Whenever I start a new blog, this is always the first title. That is because an exordium is a beginning, a fancy word for an often frightening concept. It may take me a little minute to get into the regular schedule of posts to which you’ve all become accustomed. I’m coming back to writing slowly, after my previous blog, Clever Title Goes Here, was finally taken down as it limped under the weight of bad writing and filler articles because I didn’t have the courage to write the truth anymore.

People FLOCKED to CTGH because in the beginning, I would just spill my guts emotionally and everything was out there for everyone to see… including when I would make horrendous mistakes. We could laugh together, connect, and generally share the pain (and elation) that comes with being alive. 

By the time Clever Title tanked (at my initiative), it was a shadow of itself. People got butt hurt about some of the things that I wrote, without ever realizing that those were my stories, not theirs. And as that happened, I became so careful about what I would say that I didn’t say anything.

In this blog, I’d really like to shatter the fear that made me run a past popular blog into the ground, so angrily that I didn’t even save the posts that were already there. I lost stories about my first “wedding,” in quotes not because I was marrying a woman, but because the story itself is such a wild farce. I lost stories about life and love, riches and poverty. The messiness of life and my attempts to clean it up.

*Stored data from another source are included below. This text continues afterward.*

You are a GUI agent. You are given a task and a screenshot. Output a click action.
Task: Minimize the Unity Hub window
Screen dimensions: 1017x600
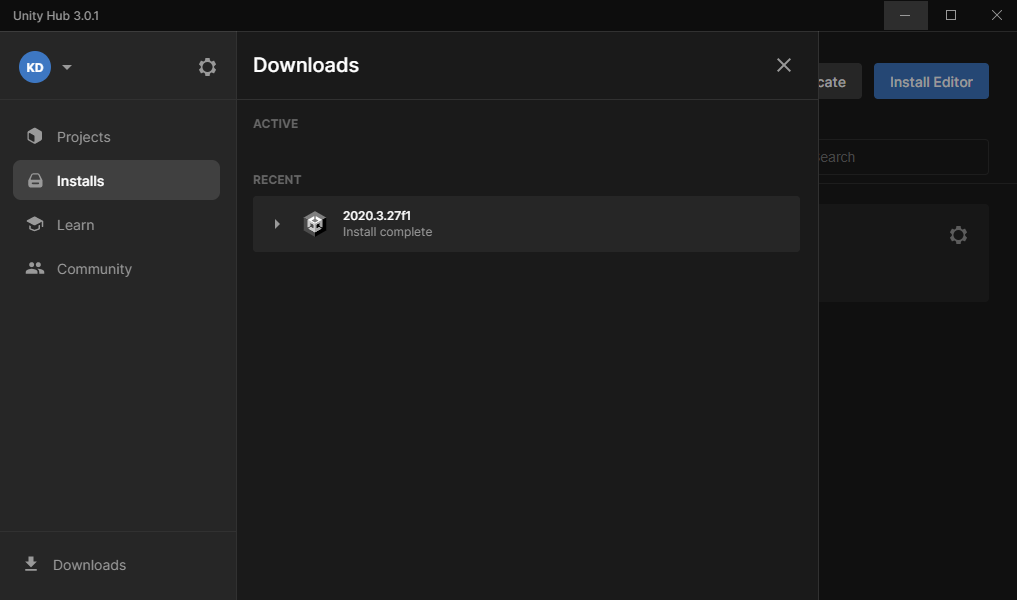pyautogui.click(x=905, y=15)
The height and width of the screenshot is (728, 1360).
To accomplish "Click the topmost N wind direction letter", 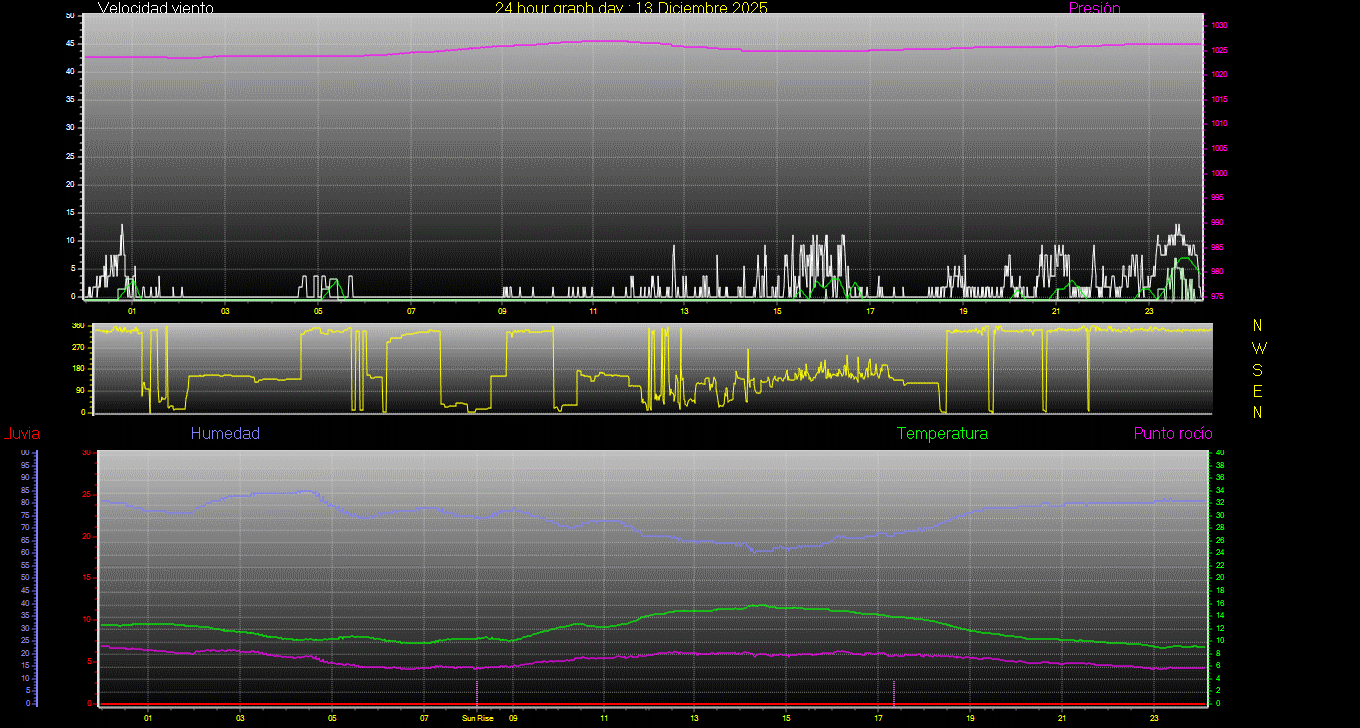I will pos(1258,326).
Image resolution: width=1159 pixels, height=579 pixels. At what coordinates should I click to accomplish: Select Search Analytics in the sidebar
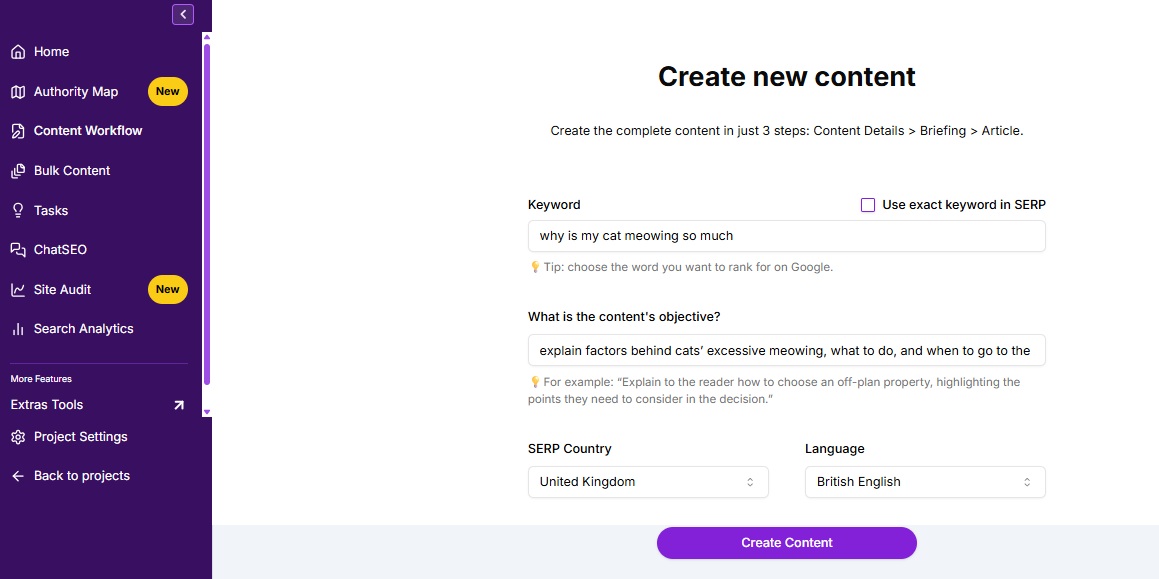point(82,328)
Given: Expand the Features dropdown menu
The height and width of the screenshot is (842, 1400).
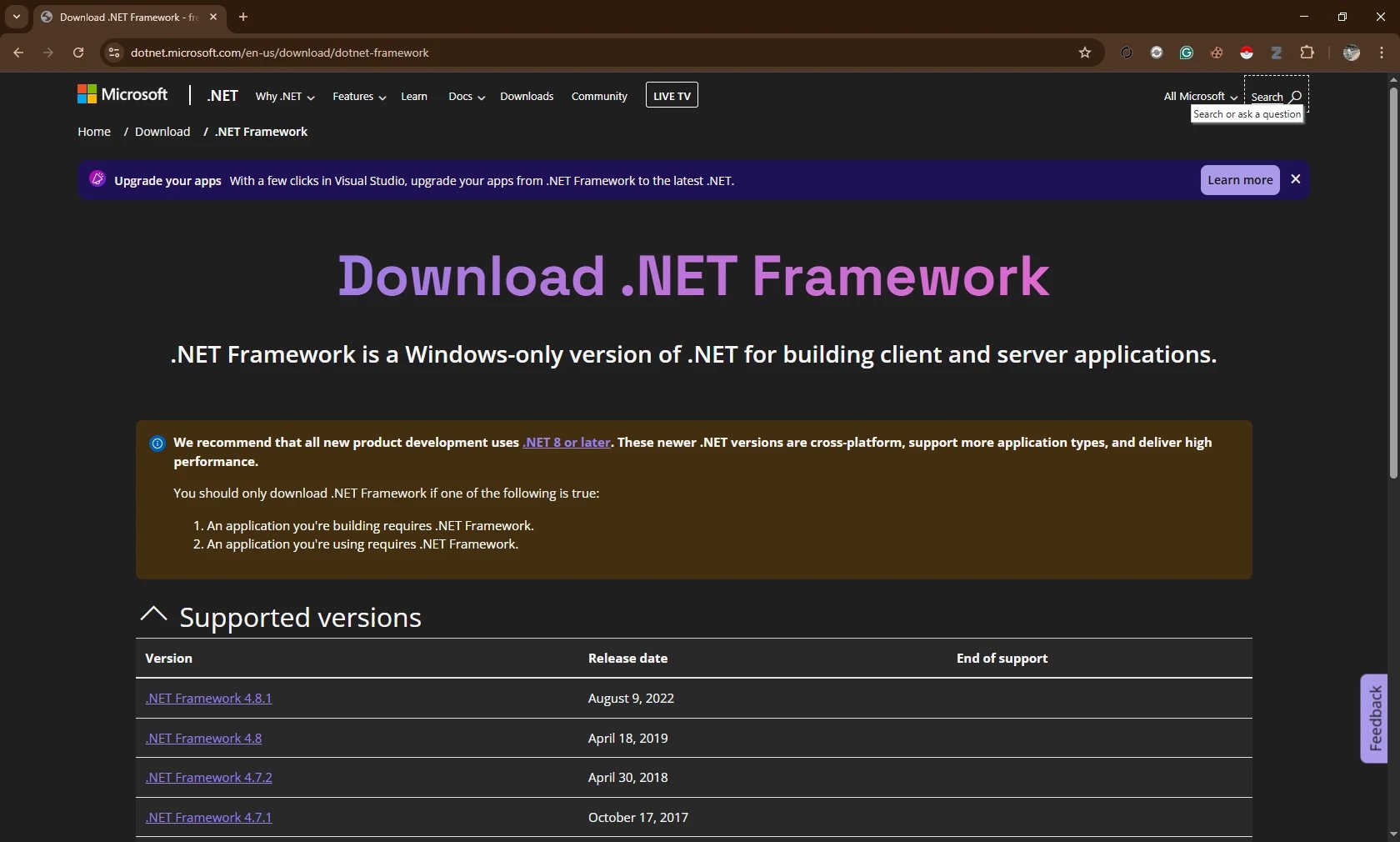Looking at the screenshot, I should tap(358, 97).
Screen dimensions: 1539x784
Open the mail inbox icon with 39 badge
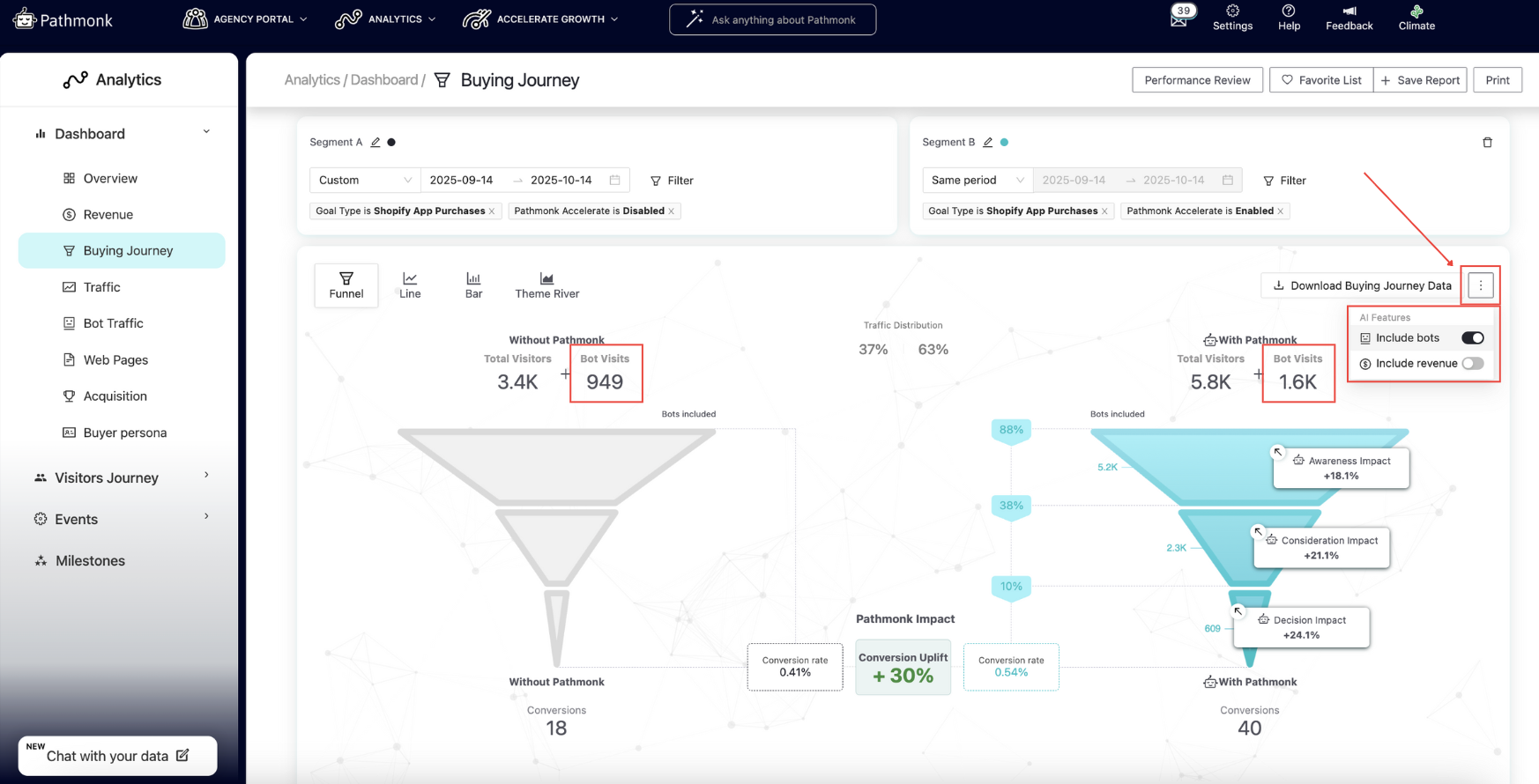click(x=1178, y=18)
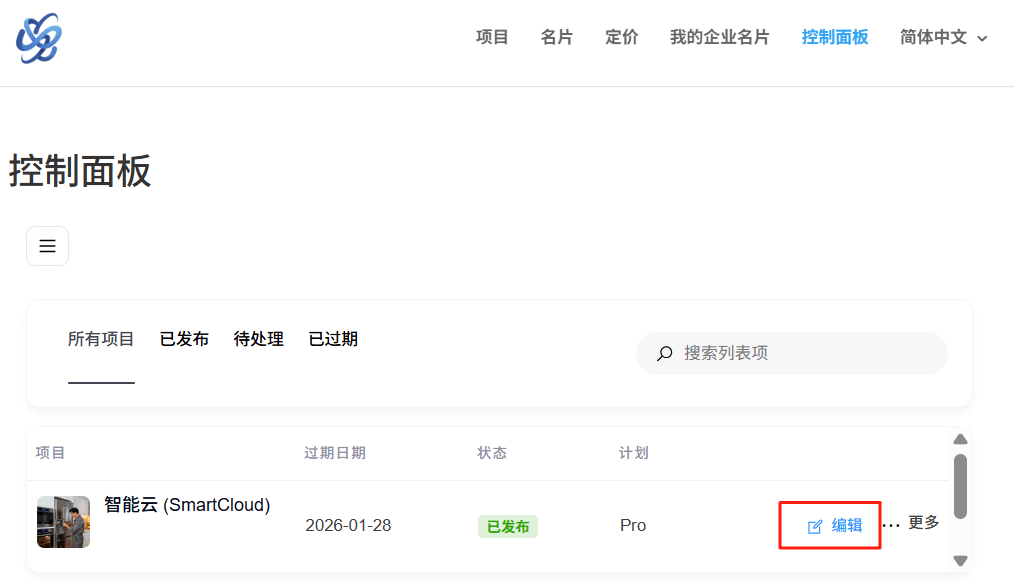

There is no way to say this delicately, so here it is:

These are my stories. They belong to me. If you see something that you don’t like, read it several times before contacting me, because you might find if you look closely enough that my stories are often (if not always) about the life lessons I learned from my interactions with you. You are not responsible for how I respond. And read closely~ more than likely, if our interaction was negative, I will talk about all the things I did wrong. I am taking back my power. I am not a victim, but I’m not coming after you, either.

I can’t say it enough: these are my stories, and life is messy. So is my writing. Enjoy.